* Material provided:

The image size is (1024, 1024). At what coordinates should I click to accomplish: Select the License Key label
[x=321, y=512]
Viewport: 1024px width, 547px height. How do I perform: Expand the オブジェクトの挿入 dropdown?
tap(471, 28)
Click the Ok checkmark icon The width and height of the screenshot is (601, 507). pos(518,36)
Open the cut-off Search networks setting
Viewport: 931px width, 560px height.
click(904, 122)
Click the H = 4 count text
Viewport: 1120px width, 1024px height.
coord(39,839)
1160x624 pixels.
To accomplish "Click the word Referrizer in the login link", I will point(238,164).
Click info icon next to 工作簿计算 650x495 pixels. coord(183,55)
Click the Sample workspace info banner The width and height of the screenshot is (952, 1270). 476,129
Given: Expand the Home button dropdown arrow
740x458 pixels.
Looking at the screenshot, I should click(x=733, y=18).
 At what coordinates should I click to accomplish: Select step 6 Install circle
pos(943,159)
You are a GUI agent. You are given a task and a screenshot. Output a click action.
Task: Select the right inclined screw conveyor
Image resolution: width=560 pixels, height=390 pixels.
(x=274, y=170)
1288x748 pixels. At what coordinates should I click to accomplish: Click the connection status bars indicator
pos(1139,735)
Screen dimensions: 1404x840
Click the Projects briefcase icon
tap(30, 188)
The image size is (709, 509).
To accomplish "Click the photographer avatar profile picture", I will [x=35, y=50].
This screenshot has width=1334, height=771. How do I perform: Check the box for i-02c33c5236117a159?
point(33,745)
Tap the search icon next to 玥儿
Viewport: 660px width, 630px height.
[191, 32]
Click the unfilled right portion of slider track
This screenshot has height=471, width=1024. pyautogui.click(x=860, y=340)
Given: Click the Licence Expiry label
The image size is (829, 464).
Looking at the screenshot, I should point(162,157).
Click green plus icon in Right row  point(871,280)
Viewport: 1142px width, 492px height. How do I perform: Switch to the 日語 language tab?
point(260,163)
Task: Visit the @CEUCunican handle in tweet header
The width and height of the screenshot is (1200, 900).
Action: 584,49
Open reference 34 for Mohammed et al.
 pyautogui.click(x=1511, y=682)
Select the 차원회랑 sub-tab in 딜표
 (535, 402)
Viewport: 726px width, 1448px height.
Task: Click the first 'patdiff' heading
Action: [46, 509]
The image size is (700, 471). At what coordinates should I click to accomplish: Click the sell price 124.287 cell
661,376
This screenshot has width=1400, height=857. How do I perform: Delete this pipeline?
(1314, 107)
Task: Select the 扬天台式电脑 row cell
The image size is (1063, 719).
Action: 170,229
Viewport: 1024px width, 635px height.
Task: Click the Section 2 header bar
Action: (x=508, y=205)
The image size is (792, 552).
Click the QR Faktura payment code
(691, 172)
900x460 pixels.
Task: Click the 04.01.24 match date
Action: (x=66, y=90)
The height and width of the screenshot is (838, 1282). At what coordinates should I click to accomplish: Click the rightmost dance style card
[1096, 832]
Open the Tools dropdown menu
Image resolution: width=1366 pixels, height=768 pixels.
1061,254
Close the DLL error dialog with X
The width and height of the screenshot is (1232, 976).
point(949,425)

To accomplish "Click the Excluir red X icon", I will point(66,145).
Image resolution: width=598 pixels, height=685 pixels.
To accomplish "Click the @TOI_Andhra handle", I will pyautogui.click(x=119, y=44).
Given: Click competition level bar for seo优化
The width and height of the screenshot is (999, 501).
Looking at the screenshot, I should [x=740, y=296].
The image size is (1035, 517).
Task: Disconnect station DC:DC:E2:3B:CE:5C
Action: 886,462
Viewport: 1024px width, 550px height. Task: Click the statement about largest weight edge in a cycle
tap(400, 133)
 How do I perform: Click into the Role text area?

* What to work on:
Your answer must be the line containing "The width and height of the screenshot is (999, 501)." through the last line above, copied exactly, with nothing added.

* Output:
The width and height of the screenshot is (999, 501).
Looking at the screenshot, I should [x=740, y=296].
The image size is (1035, 517).
Task: Disconnect station DC:DC:E2:3B:CE:5C
Action: 886,462
Viewport: 1024px width, 550px height. Task: Click the statement about largest weight edge in a cycle
tap(400, 133)
 How do I perform: Click into the Role text area?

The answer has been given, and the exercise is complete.